On Wed, 06 Jun 2007, Ben Collins-Sussman wrote:
> We've got some sort of large memleak in 'svn update', a major
> regression between svn 1.4 and svn 1.5.
> Over at Google, we're playing around with Subversion on some very
> large trees. In particular, I've got one project here which is about
> 1GB of source code (2GB when checked out as a working copy), about
> 57,000 files and 2000 subdirs.
> I'm working on Windows XP. I do an 'svn update' on this working copy
> which updates a few hundred files. During this update, my svn 1.5
> client (built this week) grows to a resident size of about 300MB, then
> spikes up to 570MB during the final update tree-walk (where the whole
> tree is marked as being at HEAD).
> When I use a stock svn 1.4.3 client to do the same update, the memory
> usage slowly grows to 96MB, and stays there even during the final
> update tree-walk. Not great, but much more sane. No spiking.

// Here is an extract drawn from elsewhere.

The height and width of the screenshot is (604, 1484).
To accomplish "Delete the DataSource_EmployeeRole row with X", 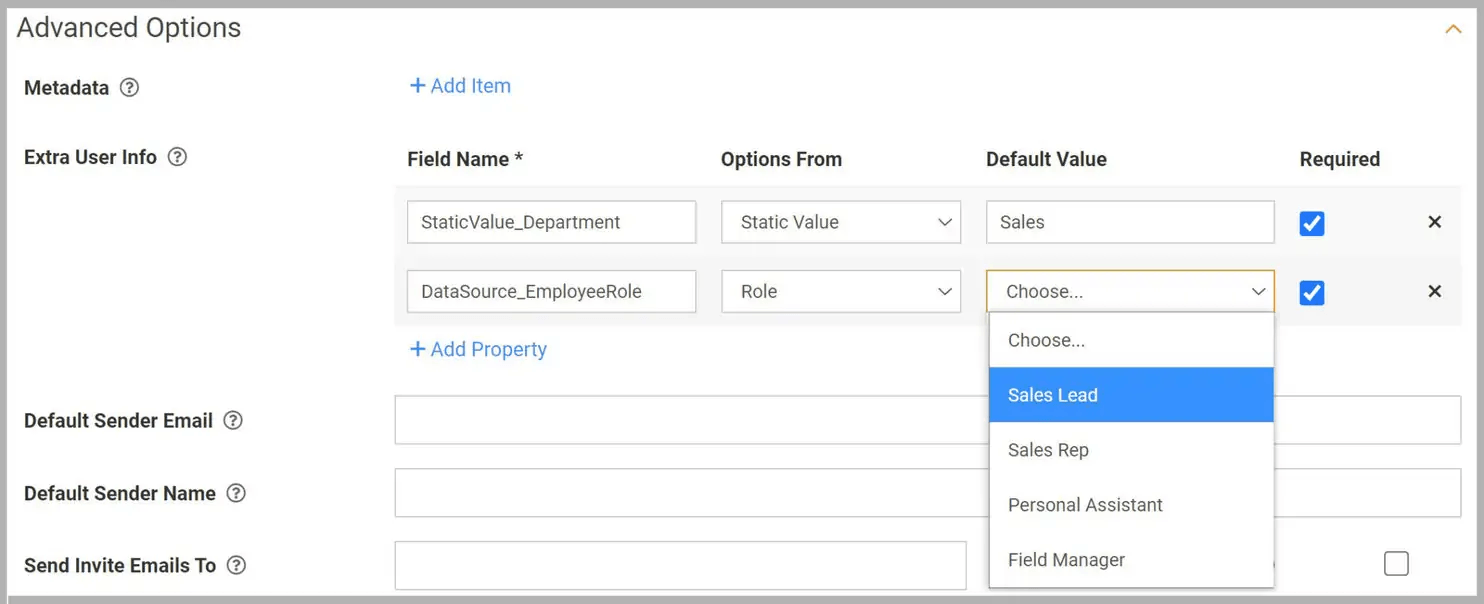I will coord(1434,291).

The most likely location for a leak would be somewhere at or under the
svn_client__update_internal() call stack.
svn di \
The main differences are for:
a) Eliding of merge info in the WC
b) Depth argument handling
c) Preserved file extension handling
(b) isn't obviously suspect in this function, but there's potential
for a leak buried in the changes to the reporter code. (c) is fairly
simple, and also seems pretty unlikely.
WRT (a), I notice two potential scalability issues, the second
somewhat dependent upon the first:
1) children_with_mergeinfo_hash could potentially grow to be large.
2) We iterate over children with merge info, but don't use a sub-pool.
I'm attaching a patch for #2, but I don't think we can easily fix #1.
Assuming Google's tree doesn't have much/any merge info, I doubt this
will have much impact on the memory footprint, unless the leak is
buried under svn_client__elide_mergeinfo().
We should probably make the reporter code the next stop
(svn_ra_do_update2 and the call stack underneath it).